- Directed by: Gustav von Wangenheim
- Written by: Gustav von Wangenheim
- Produced by: Kurt Hahne
- Starring: Inge von Wangenheim
- Cinematography: Walter Roßkopf
- Edited by: Lena Neumann
- Music by: Ernst Hermann Meyer
- Production company: DEFA
- Distributed by: Progress Film
- Release date: 27 January 1950;
- Running time: 93 minutes
- Country: German Democratic Republic
- Language: German

= Hoegler's Mission =

1950 film

Der Auftrag Höglers (English-language title: Hoegler's Mission) is a German Democratic Republic fantasy movie directed by Gustav von Wangenheim. It was released in 1950.

==Plot==
Högler, the former director of a steel plant now in East Germany, is a rich and ruthless capitalist residing in West Germany. He wants to get his hands on the technical innovations developed by Dr. Thelen, who now runs the factory after it has been nationalized. Högler tries to besmirch Thelen by organizing sabotage in the factory, threatening to kill innocent workers to destroy the scientist's reputation. Two trade union activists – the West German Maria and the East German Fritz – who have known each other since they both fought in the wartime anti-Fascist resistance, unite to thwart the capitalist's plans.

==Cast==
- Inge von Wangenheim as Maria Steinitz
- Fritz Tillmann as Fritz Rottmann
- Gotthart Portloff as Dr.

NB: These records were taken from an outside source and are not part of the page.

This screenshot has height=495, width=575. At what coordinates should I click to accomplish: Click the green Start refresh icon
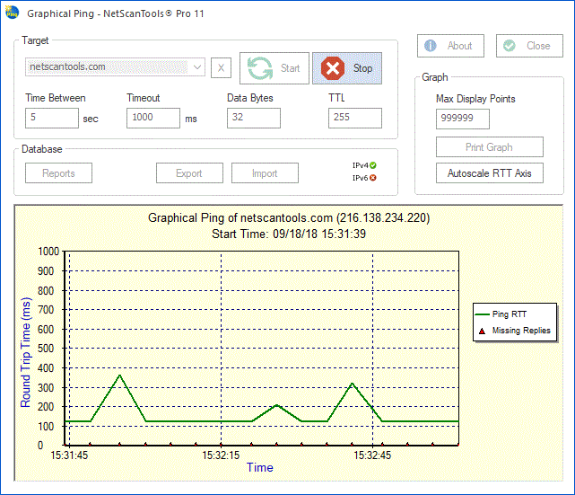[x=260, y=68]
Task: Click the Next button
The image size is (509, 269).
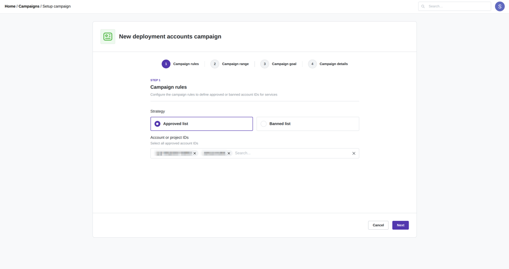Action: click(x=400, y=225)
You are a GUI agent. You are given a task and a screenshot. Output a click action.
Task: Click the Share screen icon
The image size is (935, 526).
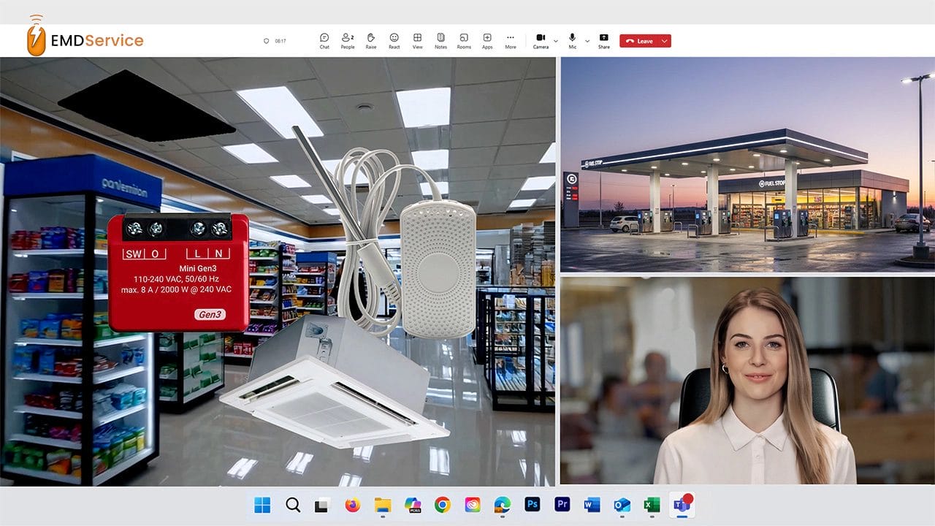pyautogui.click(x=603, y=40)
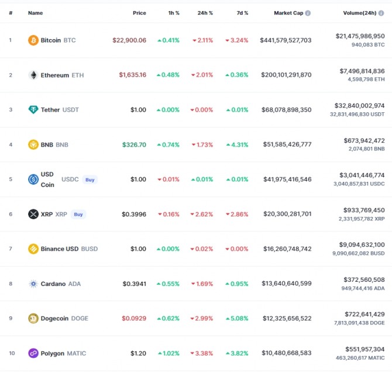
Task: Click the Cardano logo icon
Action: tap(33, 284)
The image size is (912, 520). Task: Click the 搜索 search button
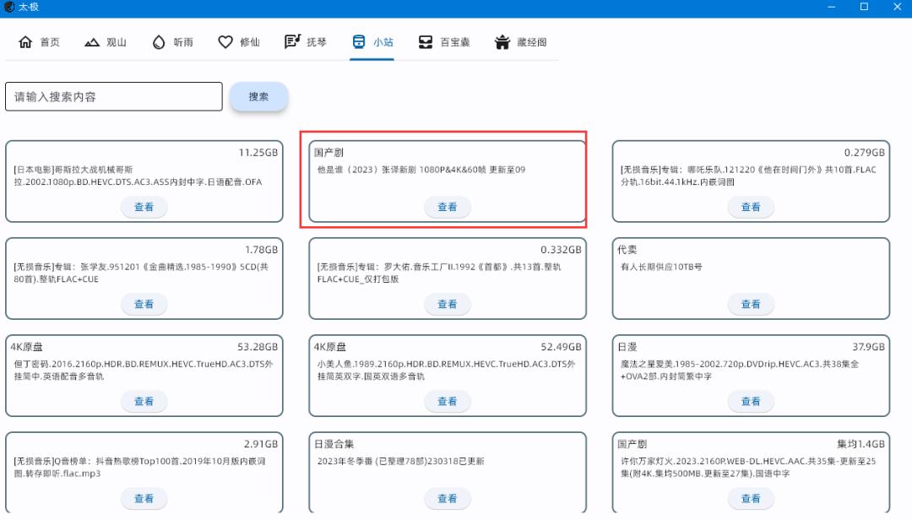[258, 96]
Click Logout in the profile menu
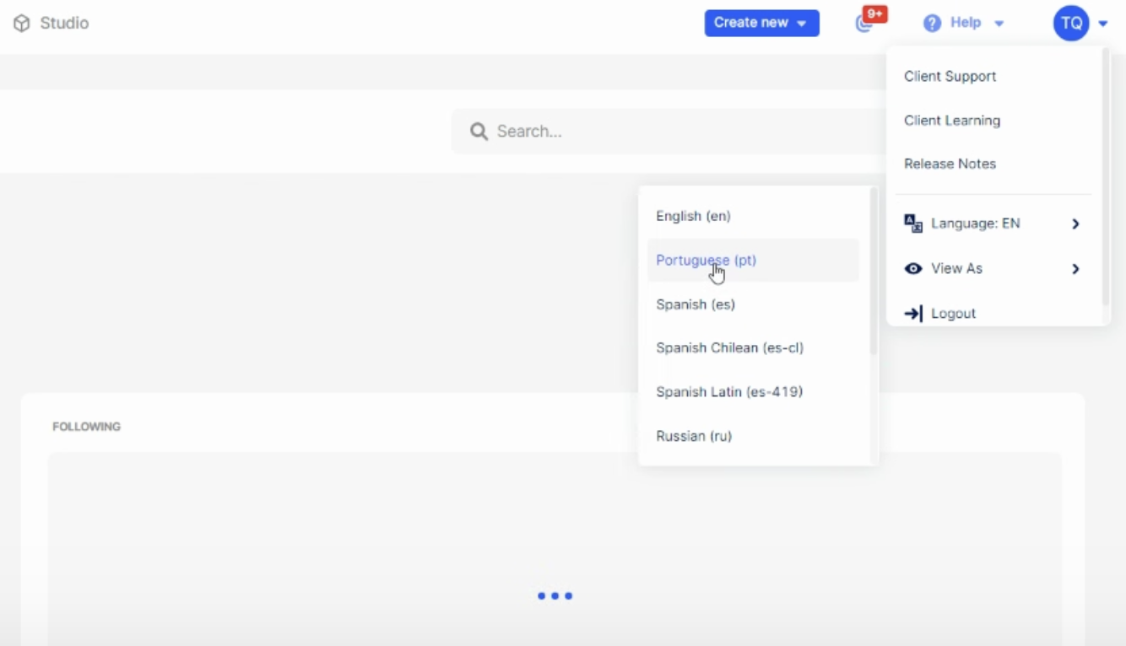 click(952, 313)
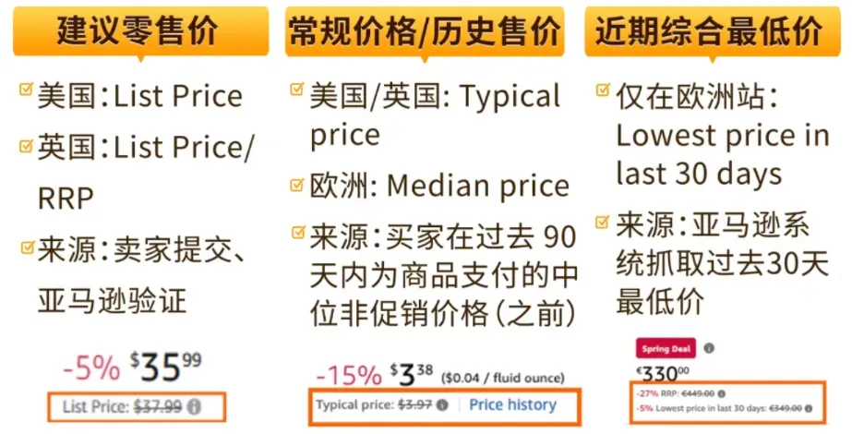The height and width of the screenshot is (434, 852).
Task: Click the red Spring Deal badge
Action: (666, 349)
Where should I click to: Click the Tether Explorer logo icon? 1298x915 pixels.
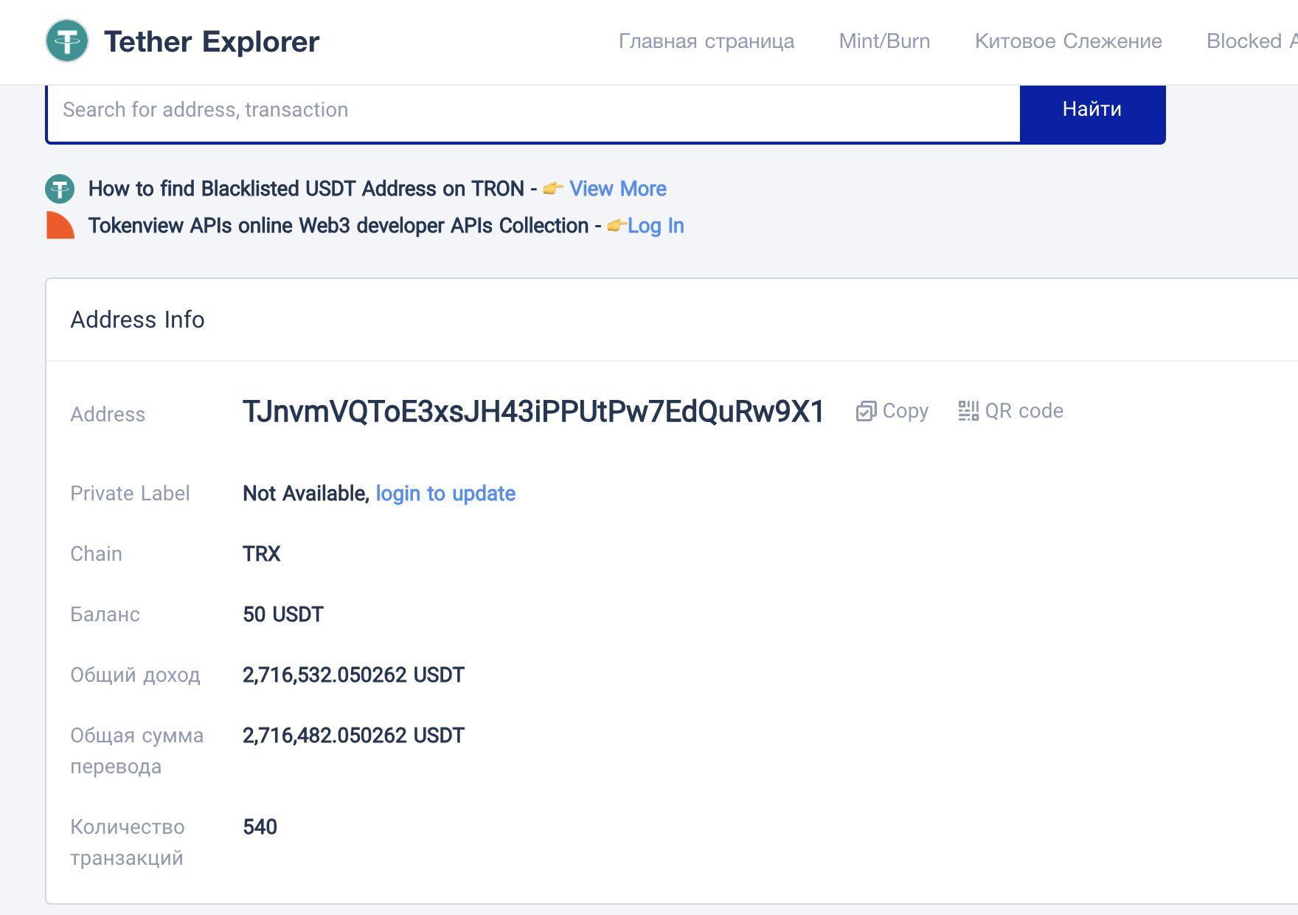click(x=67, y=41)
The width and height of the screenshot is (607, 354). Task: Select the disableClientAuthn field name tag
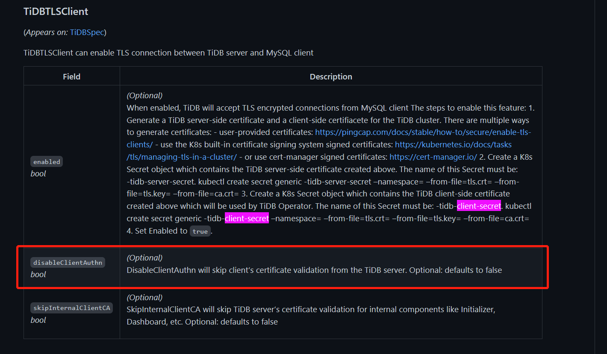68,263
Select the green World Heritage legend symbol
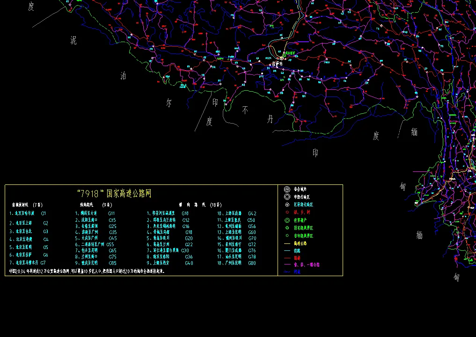Screen dimensions: 476x337 (x=286, y=220)
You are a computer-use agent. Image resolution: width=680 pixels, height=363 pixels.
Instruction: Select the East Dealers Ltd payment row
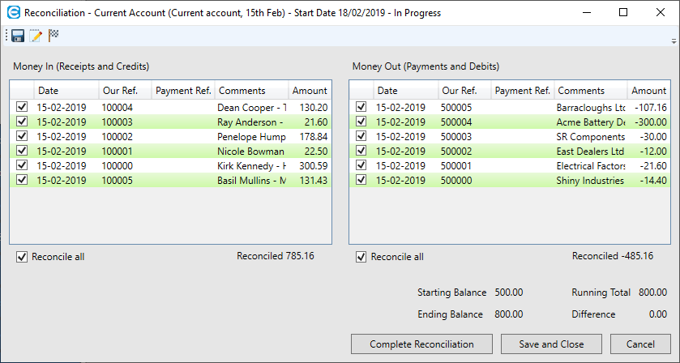[590, 151]
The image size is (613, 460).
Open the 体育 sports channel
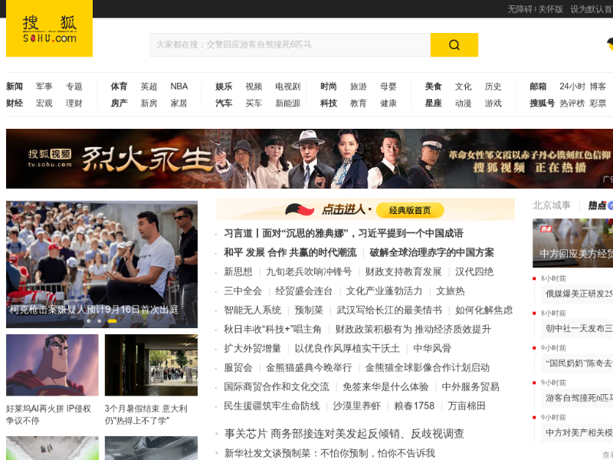[119, 87]
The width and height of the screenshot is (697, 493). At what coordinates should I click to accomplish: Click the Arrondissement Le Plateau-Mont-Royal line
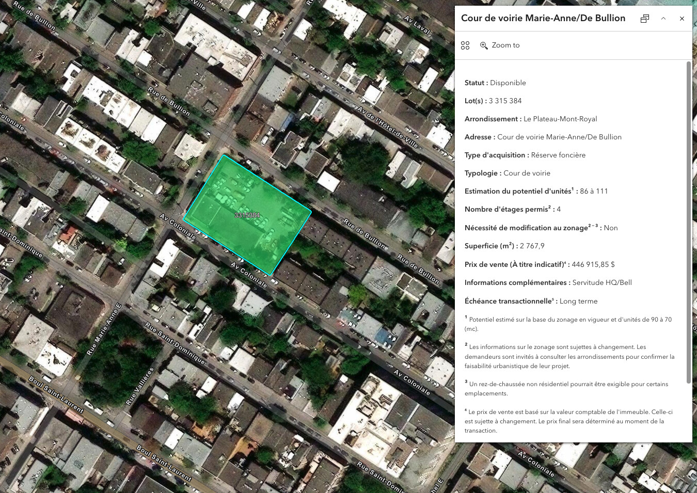click(x=531, y=119)
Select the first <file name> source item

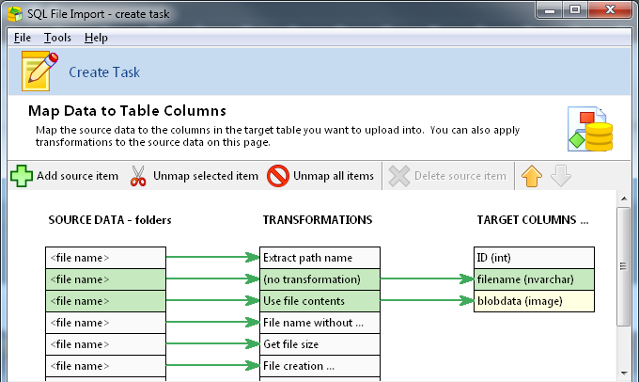[105, 258]
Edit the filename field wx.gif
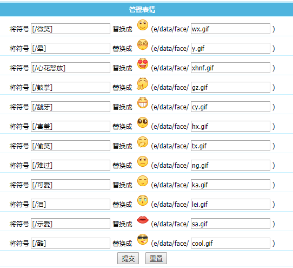The height and width of the screenshot is (268, 293). point(230,29)
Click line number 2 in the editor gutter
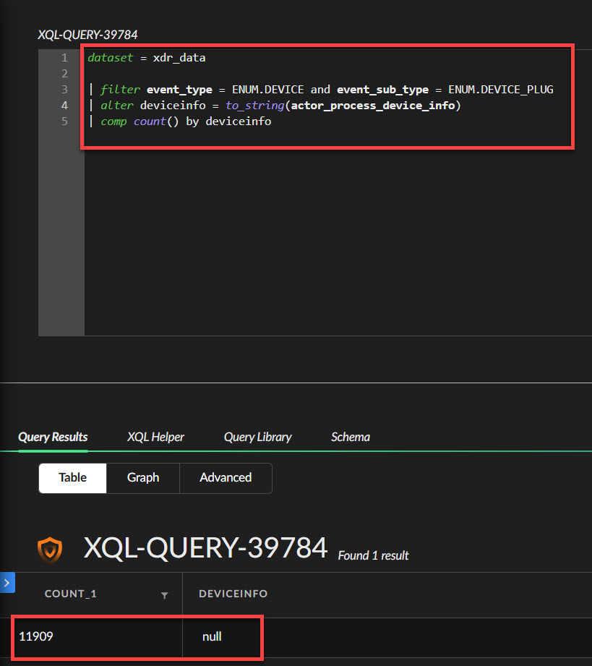592x666 pixels. 64,74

Thelen
- August Momber as Högler
- Axel Monjé as Dr. Kayser
- Alice Treff as Dr. Alice Giesebrecht
- Knut Hartwig as Dr. Petersdorf
- Horst Koch as Kern
- Lothar Firmans as Löffler
- Harry Hindemith as Krantz
- Arno Paulsen as Wiesner
- Eduard von Winterstein as Hufland
- Friedrich Richter as Dr. Breithaupt

==Production==
At 1949, after the foundation of both the German Democratic Republic and the Federal Republic of Germany and as the existence of a Cold War between East and West became ever clearer, the East German authorities instructed DEFA's filmmakers to focus on new subjects: rather than making purely anti-Fascist films, they were now to fan anti-Western sentiment in their works. Der Auftrag Höglers was one of the first movies made under those demands. In addition, it was also the first East German film with a style conforming to Socialist Realism, that was also required by the cultural establishment.

==Reception==
The German Film Lexicon defined the picture as "utterly lifeless, Cold War-influenced film... but interesting as a historical document."

Dagmar Schittly wrote that the movie was a typical anti-Western work of the time, "a propaganda pamphlet against the West German saboteurs." Carsten Gansel and Tanja Walenski noted that it also featured a call for class unity, by presenting the ability of East and West German trade union members to cooperate.